Send Network Blog
I’ve been part of church plants ever since I can remember. My dad took over as a pastor for a church when I was a toddler, but from then on church planting is all I have ever really known. Most of my friends at school did not go to church, and I know there were different churches out there—mostly because sometimes we would use their baptistery—but church planting was just normal to me. It wasn’t until later that I really got to see why it was so important. I knew in my school there were maybe one or two other Christians, but that never really affected me because I had my Christian friends at church. We live in Canada, so it’s natural to have people from different backgrounds in our schools. I was kind of the class clown, so I got into trouble at school on a regular basis, not for anything bad, just for being loud and silly most of the time.
The first time I remember making a decision between my friends and my faith was when I was in grade 9. My friends and I had just got into high school, and I remember they were starting to experiment with drugs, alcohol and sex. I knew that it was not the place for me to be because of one thing; I had seen too much.
That phrase came up a lot in my life when making decisions. Most Christian coming back to faith stories go something like: I went to church with my family, I got to a certain age or something happened in my life, and I didn’t feel like God could be a real thing. I left God; God came and won me back.
My problem is that when I got to that certain age and something happened in my life, I couldn’t use the excuse that God could not be real because I had seen too much.
When I was growing up, God stories were central in our home—not just some stories that could be explained away.
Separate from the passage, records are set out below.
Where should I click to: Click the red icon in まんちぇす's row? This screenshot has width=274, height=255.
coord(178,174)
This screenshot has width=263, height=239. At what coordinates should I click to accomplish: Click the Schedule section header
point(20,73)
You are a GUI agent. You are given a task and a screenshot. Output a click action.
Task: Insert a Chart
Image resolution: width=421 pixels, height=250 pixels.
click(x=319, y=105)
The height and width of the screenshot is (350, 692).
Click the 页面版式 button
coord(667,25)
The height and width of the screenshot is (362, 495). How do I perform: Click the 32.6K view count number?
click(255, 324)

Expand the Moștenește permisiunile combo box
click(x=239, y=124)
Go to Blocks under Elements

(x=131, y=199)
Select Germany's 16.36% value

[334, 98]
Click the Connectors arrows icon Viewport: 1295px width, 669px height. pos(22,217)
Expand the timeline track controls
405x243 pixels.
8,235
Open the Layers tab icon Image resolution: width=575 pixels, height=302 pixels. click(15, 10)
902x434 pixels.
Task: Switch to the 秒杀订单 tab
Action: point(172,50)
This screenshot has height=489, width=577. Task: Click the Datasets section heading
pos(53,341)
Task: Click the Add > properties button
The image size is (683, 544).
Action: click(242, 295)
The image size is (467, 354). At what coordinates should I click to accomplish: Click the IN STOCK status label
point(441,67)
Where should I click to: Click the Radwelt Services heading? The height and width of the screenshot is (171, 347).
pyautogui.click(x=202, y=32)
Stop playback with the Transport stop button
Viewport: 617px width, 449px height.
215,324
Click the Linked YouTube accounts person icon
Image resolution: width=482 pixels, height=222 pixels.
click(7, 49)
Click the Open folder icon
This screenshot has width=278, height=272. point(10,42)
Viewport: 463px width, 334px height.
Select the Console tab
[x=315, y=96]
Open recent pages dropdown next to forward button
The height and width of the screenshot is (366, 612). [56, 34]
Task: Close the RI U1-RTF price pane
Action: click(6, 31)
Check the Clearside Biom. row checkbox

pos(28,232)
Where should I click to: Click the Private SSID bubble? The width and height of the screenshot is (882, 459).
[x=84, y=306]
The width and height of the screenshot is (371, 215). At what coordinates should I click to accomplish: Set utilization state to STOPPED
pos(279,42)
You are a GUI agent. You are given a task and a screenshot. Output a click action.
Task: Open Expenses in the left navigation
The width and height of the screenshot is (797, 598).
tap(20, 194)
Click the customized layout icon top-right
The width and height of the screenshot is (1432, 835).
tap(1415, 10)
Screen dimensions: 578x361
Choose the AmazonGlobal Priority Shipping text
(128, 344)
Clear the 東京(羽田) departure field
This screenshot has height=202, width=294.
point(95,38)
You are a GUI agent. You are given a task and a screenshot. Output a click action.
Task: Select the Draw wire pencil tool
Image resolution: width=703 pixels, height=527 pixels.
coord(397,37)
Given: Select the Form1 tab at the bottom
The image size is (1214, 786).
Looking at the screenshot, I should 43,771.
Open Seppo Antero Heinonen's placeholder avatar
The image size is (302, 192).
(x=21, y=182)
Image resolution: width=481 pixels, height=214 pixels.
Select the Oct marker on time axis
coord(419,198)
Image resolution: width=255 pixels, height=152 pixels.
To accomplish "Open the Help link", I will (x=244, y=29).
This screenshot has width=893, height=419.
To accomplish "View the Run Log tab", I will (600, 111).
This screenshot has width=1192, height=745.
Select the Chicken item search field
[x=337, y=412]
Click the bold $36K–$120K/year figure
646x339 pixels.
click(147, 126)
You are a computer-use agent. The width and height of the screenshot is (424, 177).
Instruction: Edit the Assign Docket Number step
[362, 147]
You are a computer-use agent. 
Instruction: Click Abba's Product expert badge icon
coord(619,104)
My dad knew God was telling us to get a sound system, and he put it on the credit card with no idea of how he would pay it back. Meanwhile, someone in Texas sold a suburban and gave the money to the church in the same dollar amount, to the penny, that would pay off the credit card. God was present all the time. I knew I could not question God’s existence because I had seen too much, and because of that, I could not turn my back on Him when my friends were experimenting with different things. I chose to make new friends at school.
Honestly, church planting was not hard for me. Like with anything in life where there’s humanity involved, it wasn’t perfect. When people would leave the church, it was hard. It was one thing when people left because they were moving or they were fulfilling God’s call on their lives, but when people left due to pettiness or anger—especially if they had kids that were your friends—that was hard. It was hard when the people you considered to be family up and left.
I am currently part of a church plant in Toronto, and one of the coolest things to see and hear is that there is still a ripple effect from the church my parents started. People share their moments of coming to Christ, and had my family not been involved in part of the creation of that network that led them to Christ, they may not have become a Christian. My dad has been out of the position of ‘pastor’ for almost eight years but to see that residual movement, to see the effects on people’s lives because my parents said “yes,” is such a beautiful thing.
Being a daughter of a planter made me the person I am today in many ways. I believe in miracles; I’ve seen them happen time and again. It made me into a leader because I was on the ground helping all the time. It gave me faith. I know that you cannot inherit your faith, but I did not have to take those initial steps of faith that seem so terrifying; I was along for the ride and got to see what God did with those steps of faith, which in turn gave me faith.
I want to see my city saved by Christ. Being in a church planting family made, and continues to make me want to see the kingdom of God realized on this earth and be a vessel which He will use to do it.
To current church planters, don’t ever stop telling your children your faith stories. Don’t ever stop keeping them in the mix and allowing them to witness the miracles. Let them be such a part of your church, so that even if they are far away from their extended family, they don’t feel like they’ve missed any part of having a family. If people leave and your children’s hearts are broken, it’s ok. The real Comforter will bring on the healing. Just keep them in the middle of it all, so that they can look back and say that they saw Jesus work time and again, and they cannot truly question God’s existence because they’ve seen Him move. If they cannot question his existence, they will have to dig into a relationship with Him.